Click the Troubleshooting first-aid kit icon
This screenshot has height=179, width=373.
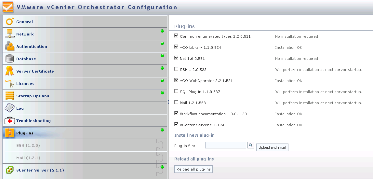coord(10,121)
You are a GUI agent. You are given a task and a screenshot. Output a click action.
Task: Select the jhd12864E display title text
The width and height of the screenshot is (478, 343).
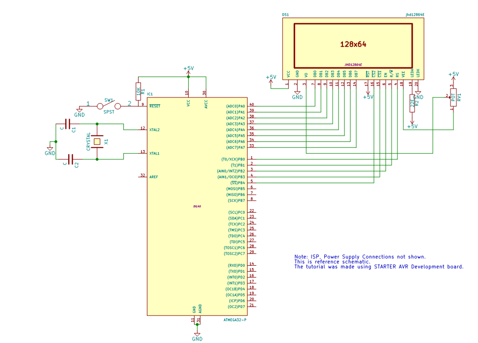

[What is being asked] Render each line of the material above as an item in a numbered list, omitting any blank lines and leaving out the pictures.

[Answer to the exercise]
1. Click the Troubleshooting first-aid kit icon
2. This screenshot has height=179, width=373.
3. coord(10,121)
4. You are a GUI agent. You are given a task and a screenshot. Output a click action.
5. Task: Select the jhd12864E display title text
6. The width and height of the screenshot is (478, 343).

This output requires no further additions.